В святилище храма стоит большой каменный бог. Его хобот мирно покоится на скрещенных ногах, а улыбчивые глаза мудро смотрят на людей, бьющих у его ног кокосовые орехи. Орехи раскалывают, и кокосовое молоко обильно заливает темные плиты. Шлепая по лужам босыми ногами, люди устремляются туда, где стоят изображения девяти планет. Надо обойти планеты девять раз, и ваше задуманное желание сбудется! Мудрый Ганеша, задобренный кокосовыми орехами, позаботится об этом. Желаний у мадрасцев очень много, и поэтому весь день не иссякает очередь около девяти планет. А бог со слоновьей головой насмешливо щурит маленькие глазки, ибо только он один знает, чьи желания сбудутся, а чьи нет. Вот, осторожно переступая лужи, пробирается к планетам ростовщик с соседней улицы. Толстый, как и у бога, живот нависает над дхоти. Ганеша устранит все препятствия на его пути, потому что ростовщик разбил перед богом десять орехов.
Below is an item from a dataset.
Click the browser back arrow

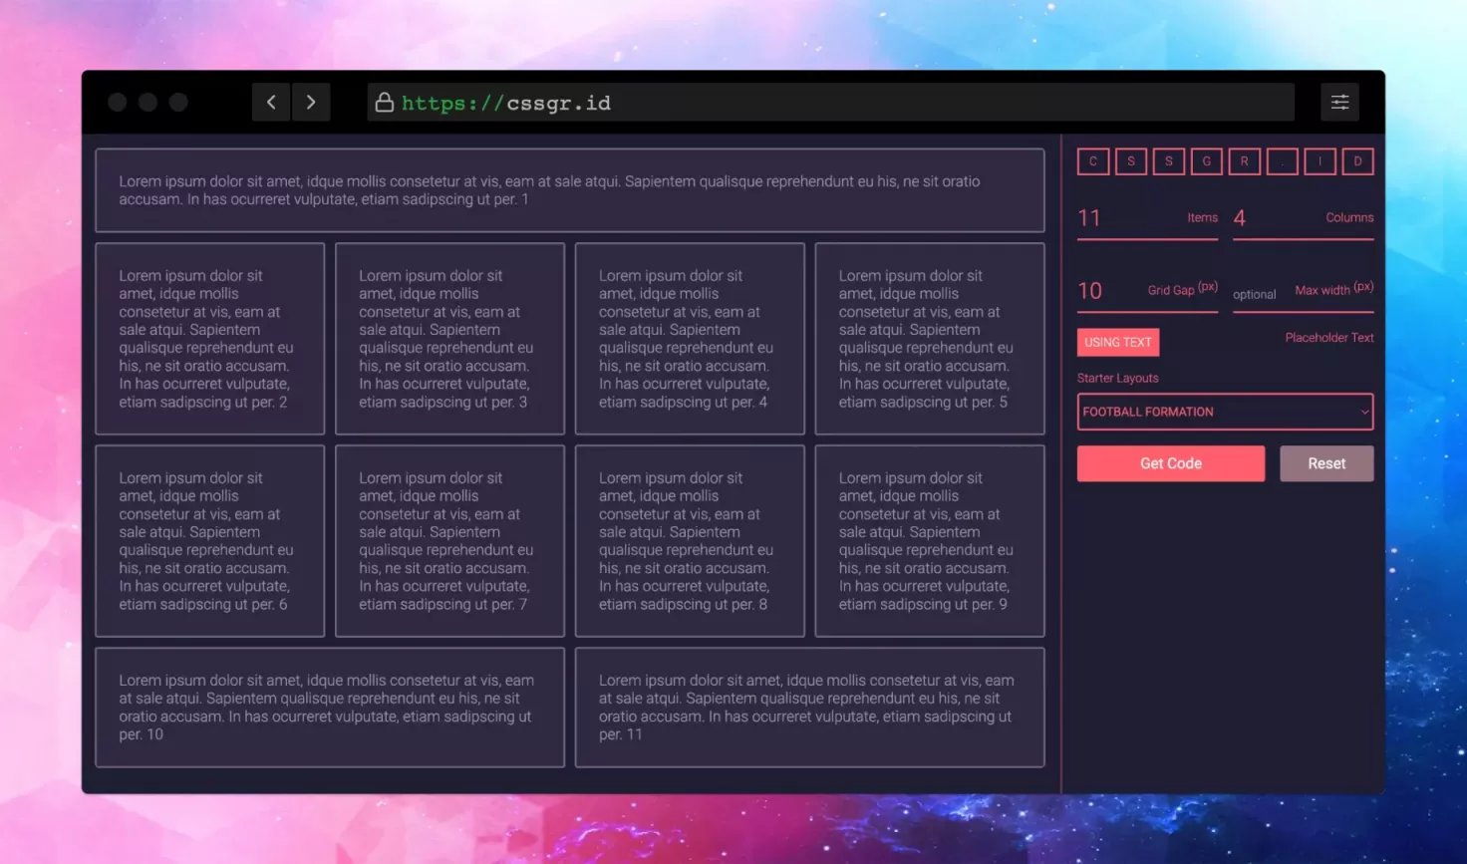click(271, 103)
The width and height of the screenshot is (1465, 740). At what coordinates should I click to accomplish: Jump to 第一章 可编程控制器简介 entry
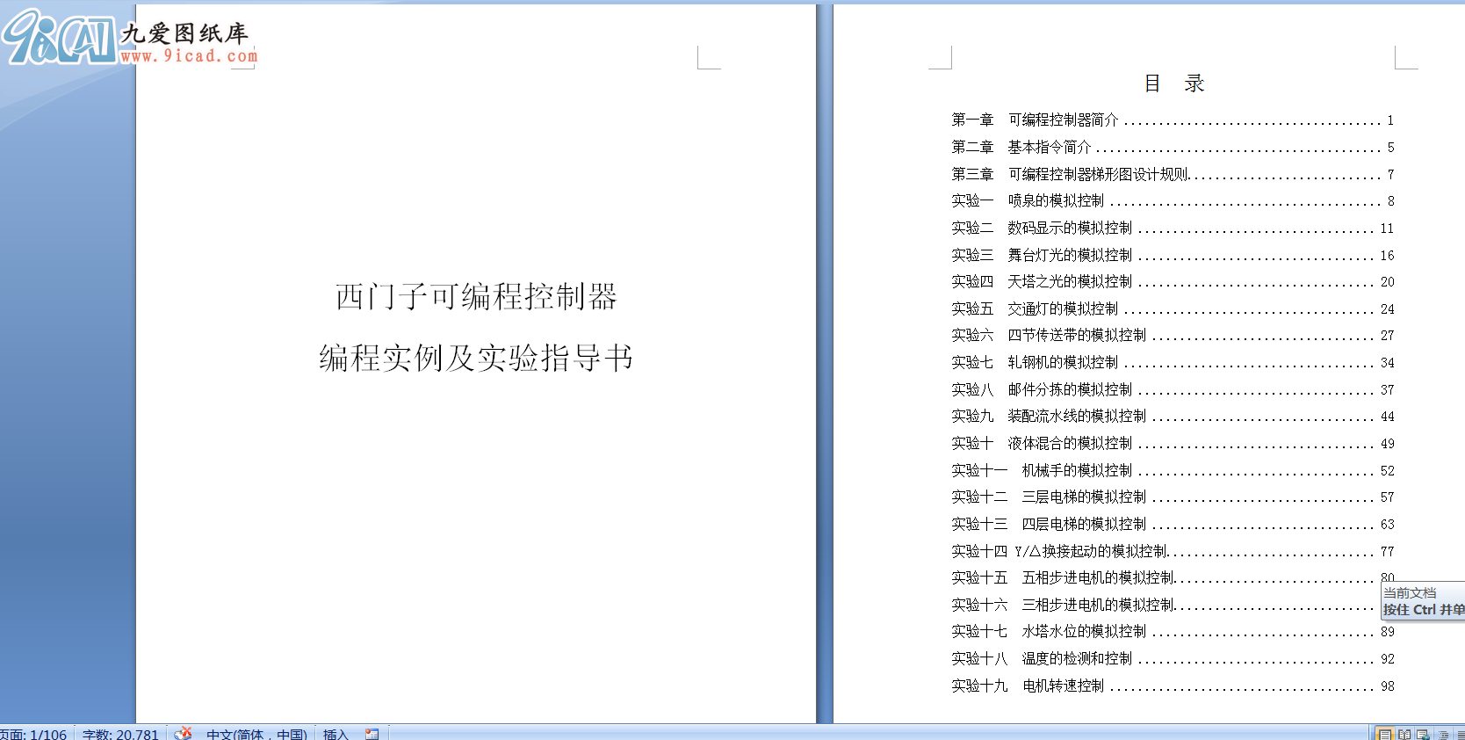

Тонконогий рикша, оставивший свою коляску перед входом в храм, пожертвовал только один орех. Каменный бог не знает, что рикша потратил на этот орех половину своего дневного заработка. Желания рикши исполняются очень редко. Но он не теряет надежды и каждый год терпеливо ждет своей очереди у девяти планет, где бог насмешливо щурит каменные глаза.
Весь день не убывает толпа около храма Ганеши. Весь день по улицам города идут люди, бережно неся глиняные фигурки с бумажными зонтиками. Они заполняют набережную и подолгу стоят, любуясь удивительным мадрасским закатом. У самого горизонта по оранжево-пурпурному небу плывут черные тучи. Пурпур растет, размываясь по краям, и вдруг неожиданно выбрасывает семь розовых лучей. Они расширяются, их цвет становится ярче, и начинает казаться, что по малиновому небу тянутся голубые лучи. Постепенно неистовый малиновый цвет смывает с неба голубую краску, та гаснет и исчезает, и теперь только один цвет царит над городом. Малиновый отблеск ложится на улицы, дома, людей, на глиняные фигурки Ганеши. И только в океане голубой цвет продолжает бороться с розовым. Силуэты кокосовых пальм резко чернеют на фоне малинового неба и розово-голубого океана. Наконец малиновый цвет, исчерпав себя, начинает меркнуть, превращается в розовый и, смешавшись с голубизной неба, спускает на землю сиреневые сумерки. Только на горизонте еще долго горят красные угольки потухающей зари.